Around the time that Interest in the Salton Sea started to decline, two hurricanes in the 1970s came up from the Gulf of Mexico and ripped through the area. Development ceased and tourists found new destinations, further devastating the communities. Since the 1990s, the sea and its surrounding buildings have been left virtually ignored and unattended, save for the few thousand people who hang on to life on the edge of the sea. Yet it is still a beautiful place in its own right. It is a huge bird-way for 80% of the worlds White Pelicans and 90% of the Eared Grebes.
It is a world with history and beauty that deserves to be saved. It is a spectacular landscape of desert and clear blue sky, yet at the same time it has been ravaged by nature and neglect. The remains of mankind are rotting and being swallowed by the salt and the sea. The beaches mostly consist of ground up fish bones. As the sea evaporates the vast community of Tilapia are left on shore to rot and to be crushed into sand. The dam that was in New Mexico has been closed for many years, never to be opened again. The only water that has fed the sea is from agricultural runoff and the occasional passing rainstorm. The sea is evaporating and sinking at an alarming rate. Once the sea drops to reveal the seabed, all of the naturally occurring toxins, combined with toxins from fertilizers will be swept up into the air and, with the prevailing east to west desert winds travel to Palm Springs and beyond to Los Angeles and San Diego. It is an environmental time bomb for Southern California.
The Photographic Project
This project covers a two-year time period. The towns on the shore are constantly changing so that every visit reveals further devastation or newly uncovered vestiges of the past. The ravages of nature continue to take their toll on the sea. Jim Riche wanted to show that there is a beauty to the sea and the surrounding areas in spite of the decay. He wanted to raise awareness of the problems faced by millions of people if the evaporation is left unchecked.
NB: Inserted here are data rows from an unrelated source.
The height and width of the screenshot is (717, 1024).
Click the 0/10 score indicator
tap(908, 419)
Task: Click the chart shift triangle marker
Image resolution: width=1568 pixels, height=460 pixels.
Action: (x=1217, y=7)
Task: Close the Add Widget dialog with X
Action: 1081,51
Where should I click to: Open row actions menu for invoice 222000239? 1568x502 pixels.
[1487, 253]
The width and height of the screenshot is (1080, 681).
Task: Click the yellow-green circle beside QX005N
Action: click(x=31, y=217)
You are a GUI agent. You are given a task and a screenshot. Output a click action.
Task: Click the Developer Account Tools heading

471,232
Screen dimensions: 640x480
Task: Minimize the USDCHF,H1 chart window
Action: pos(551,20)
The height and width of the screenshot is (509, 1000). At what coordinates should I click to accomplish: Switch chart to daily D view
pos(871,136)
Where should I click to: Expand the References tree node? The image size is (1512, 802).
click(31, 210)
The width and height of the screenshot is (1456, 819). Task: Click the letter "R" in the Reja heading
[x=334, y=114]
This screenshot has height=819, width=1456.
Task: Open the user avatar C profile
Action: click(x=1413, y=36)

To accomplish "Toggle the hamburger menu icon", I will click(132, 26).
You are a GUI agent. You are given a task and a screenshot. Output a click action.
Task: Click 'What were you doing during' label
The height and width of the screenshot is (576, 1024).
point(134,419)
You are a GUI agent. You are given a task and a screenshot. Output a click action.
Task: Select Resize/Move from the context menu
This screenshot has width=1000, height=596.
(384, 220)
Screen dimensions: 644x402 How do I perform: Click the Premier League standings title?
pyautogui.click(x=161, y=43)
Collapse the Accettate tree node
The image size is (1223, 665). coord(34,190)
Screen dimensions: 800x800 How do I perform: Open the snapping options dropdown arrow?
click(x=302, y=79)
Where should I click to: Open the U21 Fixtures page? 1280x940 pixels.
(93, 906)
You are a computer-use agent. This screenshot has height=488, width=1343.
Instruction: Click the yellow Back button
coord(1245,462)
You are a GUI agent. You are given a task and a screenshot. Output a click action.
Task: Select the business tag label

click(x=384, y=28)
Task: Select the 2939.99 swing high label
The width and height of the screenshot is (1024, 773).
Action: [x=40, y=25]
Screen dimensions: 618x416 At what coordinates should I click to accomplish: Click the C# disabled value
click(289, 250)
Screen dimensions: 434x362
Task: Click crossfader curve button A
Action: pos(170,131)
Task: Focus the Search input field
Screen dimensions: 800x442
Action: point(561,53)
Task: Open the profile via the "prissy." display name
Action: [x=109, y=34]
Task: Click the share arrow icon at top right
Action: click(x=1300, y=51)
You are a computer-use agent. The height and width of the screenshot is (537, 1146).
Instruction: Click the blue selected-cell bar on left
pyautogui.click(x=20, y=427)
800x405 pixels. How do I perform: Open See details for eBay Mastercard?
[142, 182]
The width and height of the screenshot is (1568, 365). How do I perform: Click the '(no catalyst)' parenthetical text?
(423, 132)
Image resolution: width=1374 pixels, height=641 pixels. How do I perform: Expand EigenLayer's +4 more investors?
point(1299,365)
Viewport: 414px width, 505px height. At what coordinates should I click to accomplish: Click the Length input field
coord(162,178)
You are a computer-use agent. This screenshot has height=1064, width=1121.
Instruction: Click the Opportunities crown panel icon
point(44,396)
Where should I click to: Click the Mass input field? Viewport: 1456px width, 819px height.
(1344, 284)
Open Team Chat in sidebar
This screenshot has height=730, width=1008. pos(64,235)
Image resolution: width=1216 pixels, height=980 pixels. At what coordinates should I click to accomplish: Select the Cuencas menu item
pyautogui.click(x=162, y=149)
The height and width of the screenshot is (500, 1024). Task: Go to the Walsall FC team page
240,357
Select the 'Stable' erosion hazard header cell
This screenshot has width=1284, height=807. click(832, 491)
Using decay to create images of its beauty is a means to catch the eye, to make the viewer look deeper into the sea and what it once was. The house trailer that was once a home, the single chair that was once used to watch the sunset, the silo from a previously prosperous farm, the old Bait Store that serviced a thriving sport fishing industry. They are all the images of what went before, now crumbling into the sands. It still maintains a beauty with the thousands of White Pelicans wintering there, the sand dunes on the west coast of the sea, the mountains to the west and north, the blue skies and reflections on the sea.
Jim Riche’s hope is that this series will bring people to the Salton Sea to understand what was there before, and to care for what happens to it in the future, to help protect the 80% of the world’s White Pelicans and the 95% of the continents Eared Grebes that all winter on the sea. It is a place worth saving.